Synopses & Reviews
It begins in a near future New York City, when Antar, a low-level programmer and data analyst for a large bureaucratic concern, comes upon the lost and battered I.D. card of a man he once knew - a man who vanished without a trace somewhere in the teeming excess of Calcutta, India, several years before. Strangely compelled, Antar initiates a search into the facts behind the disappearance of the enigmatic L. Murugan, and is unwittingly drawn into a bizarre alternate history of medical science. Leaping backward in time, we join Murugan in Calcutta in 1995, as he follows the twisted threads of science, counter-science and ritual back a hundred years further to the laboratory of Ronald Ross, the British scientist who discovered how malaria is transmitted to humans.

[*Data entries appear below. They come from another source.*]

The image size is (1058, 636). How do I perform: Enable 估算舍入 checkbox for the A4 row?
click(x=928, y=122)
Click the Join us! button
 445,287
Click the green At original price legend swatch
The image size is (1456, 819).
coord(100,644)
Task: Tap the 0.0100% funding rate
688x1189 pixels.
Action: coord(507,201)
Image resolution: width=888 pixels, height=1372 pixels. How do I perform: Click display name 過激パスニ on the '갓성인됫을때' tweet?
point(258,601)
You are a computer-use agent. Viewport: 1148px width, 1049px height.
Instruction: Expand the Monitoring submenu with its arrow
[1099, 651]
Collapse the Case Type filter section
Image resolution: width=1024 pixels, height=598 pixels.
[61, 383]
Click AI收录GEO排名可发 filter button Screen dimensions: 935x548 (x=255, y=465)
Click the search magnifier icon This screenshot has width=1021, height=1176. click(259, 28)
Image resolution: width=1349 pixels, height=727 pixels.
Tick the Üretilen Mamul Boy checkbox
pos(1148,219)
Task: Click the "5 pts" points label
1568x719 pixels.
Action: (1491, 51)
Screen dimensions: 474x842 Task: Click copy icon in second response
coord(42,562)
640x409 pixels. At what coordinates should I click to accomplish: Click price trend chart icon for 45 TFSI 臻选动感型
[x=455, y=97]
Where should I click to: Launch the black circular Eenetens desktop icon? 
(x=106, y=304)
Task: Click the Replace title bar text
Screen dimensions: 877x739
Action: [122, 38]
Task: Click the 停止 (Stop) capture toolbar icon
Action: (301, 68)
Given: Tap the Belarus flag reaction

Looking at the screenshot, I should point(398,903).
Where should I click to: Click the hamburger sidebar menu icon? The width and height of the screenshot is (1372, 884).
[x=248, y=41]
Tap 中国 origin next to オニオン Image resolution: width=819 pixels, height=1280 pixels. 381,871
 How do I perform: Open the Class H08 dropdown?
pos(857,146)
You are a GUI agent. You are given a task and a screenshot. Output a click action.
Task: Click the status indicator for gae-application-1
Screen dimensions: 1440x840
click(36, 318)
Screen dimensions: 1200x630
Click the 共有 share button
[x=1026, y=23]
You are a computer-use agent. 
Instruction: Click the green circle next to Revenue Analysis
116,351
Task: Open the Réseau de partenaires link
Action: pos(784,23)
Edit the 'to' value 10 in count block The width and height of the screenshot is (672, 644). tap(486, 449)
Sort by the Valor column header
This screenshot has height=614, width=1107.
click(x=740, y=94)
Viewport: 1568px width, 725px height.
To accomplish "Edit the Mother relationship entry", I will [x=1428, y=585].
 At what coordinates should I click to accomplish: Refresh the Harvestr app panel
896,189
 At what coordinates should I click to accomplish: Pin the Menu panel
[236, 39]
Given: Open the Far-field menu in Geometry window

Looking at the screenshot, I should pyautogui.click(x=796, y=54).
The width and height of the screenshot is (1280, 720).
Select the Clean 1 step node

Obsessed with the weird, fortuitous coincidences that led to Ross' groundbreaking discovery, Murugan has stumbled upon evidence of an impossible ongoing experiment in controlled destiny, protected by a powerful unseen society that moves the world in secret and in silence. Suddenly, every fact hitherto known can no longer be trusted, for everything has been revealed to be other than it appears. In this steamy, overcrowded city of clashing cultures and hidden faces, L. Murugan has opened a Pandora's Box that carefully orchestrated death and misdirection have long kept shut.
Review
"Intricate, intelligent, and exceptionally inventive, with staccato bursts of startling writinga truly fresh and original novel by an exceptional writer." Peter Mathiessen
Review
"As pure fiction, the book succeeds brilliantly...Ghosh writes skillfully, the mood is entrancing, the plot intruguing, and the world he creates is rich and enticing. "Christian Science Monitor
Review
"A richly plotted literary thriller
Like Pynchon, Ghosh creates a world in which conspiracies, big conspiracies, lurk everywhere." Publishers Weekly
Review
"A finely carved mystery." James Saynor, NY Times Book Review
Synopsis
From Victorian lndia to near-future New York, The Calcutta Chromosome takes readers on a wondrous journey through time as a computer programmer trapped in a mind-numbing job hits upon a curious item that will forever change his life. When Antar discovers the battered I.D. card of a long-lost acquaintance, he is suddenly drawn into a spellbinding adventure across centuries and around the globe, into the strange life of L. Murugan, a man obsessed with the medical history of malaria, and into a magnificently complex world where conspiracy hangs in the air like mosquitoes on a summer night.
About the Author
Writer and anthropologist Amitav Ghosh was born in Calcutta in 1956 and spent his childhood in Bangladesh, Sri Lanka, and northern India. He studied in Delhi, Oxford and Egypt, and has taught in various Indian and American universities. He is the author of three books: The Circle of Reason, The Shadow Lines and In An Antique Land and has written for The New Yorker, Granta, The New Republic and The New York Times. Mr. Ghosh and his wife, Deborah Baker, live in New York with their two children.